Consider a single random variable $Y \mid \mu \sim \text{N}(\mu, \sigma^2)$, where we can characterise our prior beliefs about $\mu$ as $\mu \sim \text{N}(\alpha, \beta)$. The marginal distribution of $y$ is given by \[f(y) = \int_{-\infty}^\infty f(y \mid \mu) f(\mu) \text{d}\mu, \] and that the marginal distribution of $Y$ is $Y \sim \text{N}(\alpha, \sigma^2 + \beta)$ can be derived in various ways.

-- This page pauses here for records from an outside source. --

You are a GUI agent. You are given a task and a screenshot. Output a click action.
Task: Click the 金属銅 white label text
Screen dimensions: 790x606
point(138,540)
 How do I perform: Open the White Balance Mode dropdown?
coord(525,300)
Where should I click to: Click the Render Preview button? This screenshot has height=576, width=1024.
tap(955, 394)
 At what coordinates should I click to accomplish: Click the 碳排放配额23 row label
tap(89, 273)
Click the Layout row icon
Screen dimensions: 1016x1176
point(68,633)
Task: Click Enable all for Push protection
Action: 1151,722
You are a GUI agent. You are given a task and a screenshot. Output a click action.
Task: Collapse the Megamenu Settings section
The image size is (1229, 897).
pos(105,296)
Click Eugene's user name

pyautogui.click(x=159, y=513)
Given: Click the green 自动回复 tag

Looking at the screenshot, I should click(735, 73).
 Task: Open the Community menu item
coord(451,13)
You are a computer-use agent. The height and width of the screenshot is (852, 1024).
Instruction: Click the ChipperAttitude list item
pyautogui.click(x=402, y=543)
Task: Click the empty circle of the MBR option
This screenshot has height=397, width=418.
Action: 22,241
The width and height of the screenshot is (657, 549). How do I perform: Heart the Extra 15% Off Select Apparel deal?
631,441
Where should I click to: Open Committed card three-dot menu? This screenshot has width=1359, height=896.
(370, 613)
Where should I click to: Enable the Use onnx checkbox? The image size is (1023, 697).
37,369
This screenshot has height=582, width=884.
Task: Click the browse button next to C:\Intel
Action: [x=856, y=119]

Approximate $f(y)$ using Laplace’s method for $\sigma = 1.5$, $\alpha = 2$ and $\beta = 0.5$, and then compare the relative absolute error of your approximation to the true marginal pdf for $y = -2, 0, 2, 4, 6$.
Solution

For the Laplace approximation, we take $n = 1$ and $f()$ from Equation (4.4) as $-\log \phi(y; \mu, \sigma^2) - \log \phi(\mu; \alpha, \beta)$, where we swap $x$ for $\mu$. Its first derivative w.r.t. $\mu$ is $-(y - \mu)/\sigma^2 + (\mu - \alpha)/\beta$ and its second derivative w.r.t. $\mu$ is $1/\sigma^2 + 1/\beta$. Setting the first derivative to zero gives $\hat \mu = (y \beta + \alpha \sigma^2) / (\beta + \sigma^2)$. Our Laplace approximation then \[\begin{align*} \hat f(y) &\simeq \sqrt{\dfrac{2 \pi}{\frac{1}{\sigma^2} + \frac{1}{\beta}}} \text{exp}\left\{-\log \phi(y; \hat \mu, \sigma^2) - \log \phi(\hat \mu; \alpha, \beta)\right\}\\ &= \sqrt{\dfrac{2 \pi}{\frac{1}{\sigma^2} + \frac{1}{\beta}}} \phi(y; \hat \mu, \sigma^2) \phi(\hat \mu; \alpha, \beta). \end{align*}\]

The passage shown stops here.